2. Taking care of myself. It can be really really hard for me, but when I do, it’s so good.

29 years ago

3. 29 years with this human. This picture is us when I came to visit Eric in Colorado his first year of graduate school at CSU in 1993. I was living in Oregon and he’d come for school, but when he left Oregon we weren’t dating yet — really really liked each other, were good friends but were both dating other people (although, we had kissed in the few weeks before he left — that’s a whole other story) and he was leaving to go to school so it seemed like it might not happen. However, we kept in touch with letters and phone calls and by spring break that first year, we were both single again and decided I needed to come out for a week and figure out what this thing might be, if it was anything, if it was what we thought it could be. By the end of the week, we’d traded “I love you” and he called to tell his dad that he knew he wanted to marry me as soon as he saw me get off the plane, (back in the old days when you could meet a flight at the gate even if you weren’t flying). On Sunday, it is our 29th wedding anniversary, and I would pick him again, choose him over and over and always.

4. Happy Birthday, Kelly! She would have turned 50 this year, if she were still here. I’d give her a hard time for getting old, tease her about it, send her flowers, celebrate her. I was so lucky to know her, am grateful to be able to love and miss her, as much as I hate the missing part.

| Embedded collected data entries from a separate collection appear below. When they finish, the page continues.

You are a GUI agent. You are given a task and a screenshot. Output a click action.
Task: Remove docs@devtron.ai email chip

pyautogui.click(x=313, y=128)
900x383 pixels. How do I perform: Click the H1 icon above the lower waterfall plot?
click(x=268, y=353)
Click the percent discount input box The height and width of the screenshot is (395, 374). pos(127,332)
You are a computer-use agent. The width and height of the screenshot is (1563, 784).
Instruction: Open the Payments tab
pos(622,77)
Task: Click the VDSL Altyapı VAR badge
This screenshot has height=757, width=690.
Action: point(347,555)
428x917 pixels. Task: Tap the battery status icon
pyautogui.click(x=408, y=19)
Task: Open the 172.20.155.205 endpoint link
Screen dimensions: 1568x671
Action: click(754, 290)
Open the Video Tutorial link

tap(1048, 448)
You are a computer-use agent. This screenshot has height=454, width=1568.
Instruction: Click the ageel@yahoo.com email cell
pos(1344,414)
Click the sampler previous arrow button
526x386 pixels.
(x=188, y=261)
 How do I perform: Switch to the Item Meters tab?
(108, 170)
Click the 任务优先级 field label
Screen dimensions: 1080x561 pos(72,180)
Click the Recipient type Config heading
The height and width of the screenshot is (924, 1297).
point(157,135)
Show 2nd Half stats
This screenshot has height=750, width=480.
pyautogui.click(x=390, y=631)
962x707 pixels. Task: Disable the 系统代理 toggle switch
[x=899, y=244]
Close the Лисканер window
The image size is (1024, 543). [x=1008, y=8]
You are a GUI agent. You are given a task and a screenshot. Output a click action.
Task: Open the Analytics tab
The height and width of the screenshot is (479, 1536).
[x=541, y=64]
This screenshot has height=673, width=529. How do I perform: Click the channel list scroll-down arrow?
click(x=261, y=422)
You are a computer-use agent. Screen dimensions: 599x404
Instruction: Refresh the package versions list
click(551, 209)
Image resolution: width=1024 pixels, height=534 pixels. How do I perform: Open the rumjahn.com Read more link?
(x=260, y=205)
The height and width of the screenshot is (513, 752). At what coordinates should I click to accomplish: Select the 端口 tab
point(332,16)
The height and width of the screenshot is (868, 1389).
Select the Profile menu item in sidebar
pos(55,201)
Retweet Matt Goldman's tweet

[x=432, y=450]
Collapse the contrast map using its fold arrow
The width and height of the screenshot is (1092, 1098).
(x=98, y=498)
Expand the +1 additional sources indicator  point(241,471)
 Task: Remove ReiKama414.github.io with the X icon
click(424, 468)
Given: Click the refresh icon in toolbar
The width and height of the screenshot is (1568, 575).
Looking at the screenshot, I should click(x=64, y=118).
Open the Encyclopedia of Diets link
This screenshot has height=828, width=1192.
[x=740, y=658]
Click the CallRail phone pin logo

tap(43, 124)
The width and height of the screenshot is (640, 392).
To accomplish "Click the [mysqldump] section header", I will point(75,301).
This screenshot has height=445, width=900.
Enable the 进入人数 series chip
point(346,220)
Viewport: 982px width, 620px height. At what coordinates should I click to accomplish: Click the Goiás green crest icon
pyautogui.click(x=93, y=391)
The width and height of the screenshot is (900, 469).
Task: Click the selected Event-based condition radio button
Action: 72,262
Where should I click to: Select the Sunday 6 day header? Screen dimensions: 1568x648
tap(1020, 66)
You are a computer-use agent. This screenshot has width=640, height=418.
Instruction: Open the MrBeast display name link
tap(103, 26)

5. My tiny family, tiny house, tiny life. It’s no small thing. ❤

Bonus joy: green tea, green grapes, cedar mulch, cooler temperatures, a clean dog (Ringo got a bath today and he is so soft), pizza, toast with butter and marionberry jam, a crisp gala apple and a spoonful of crunchy peanut butter, ice, a washer and dryer in my house so I don’t have to hoard quarters and drag my dirty laundry out in public, finally getting some appointments with my physical therapist, I can’t believe I’m saying this next one, but… being able to do pushups and crawls in small group training because the shots I got in my wrists made them feel 80% better so I could (something I never appreciated when I couldn’t), going to the gym this morning with Eric and sitting in the sauna together, looking out and seeing Eric and Ringo lounging in the backyard, snacks, writing with Laurie and the gang (especially Chloe’), Hendrix out in the world playing with other babies and kids, good neighbors (so far the two new sets seem to be okay), other people’s dogs, the flowers Eric brought home for me today, new books, the opportunity to start over as many times as I need to, naps, good TV (I finished I May Destroy You and started the latest season of Sex Education and Joe Kenda is featured in at least two more true crime series for Eric and I to watch together), listening to podcasts, grocery shopping, prescription benefits, vaccines, being able to get test results and make appointments online, normal mammogram results, tiny marshmallows, racoons, reading in bed at night while Eric and Ringo sleep.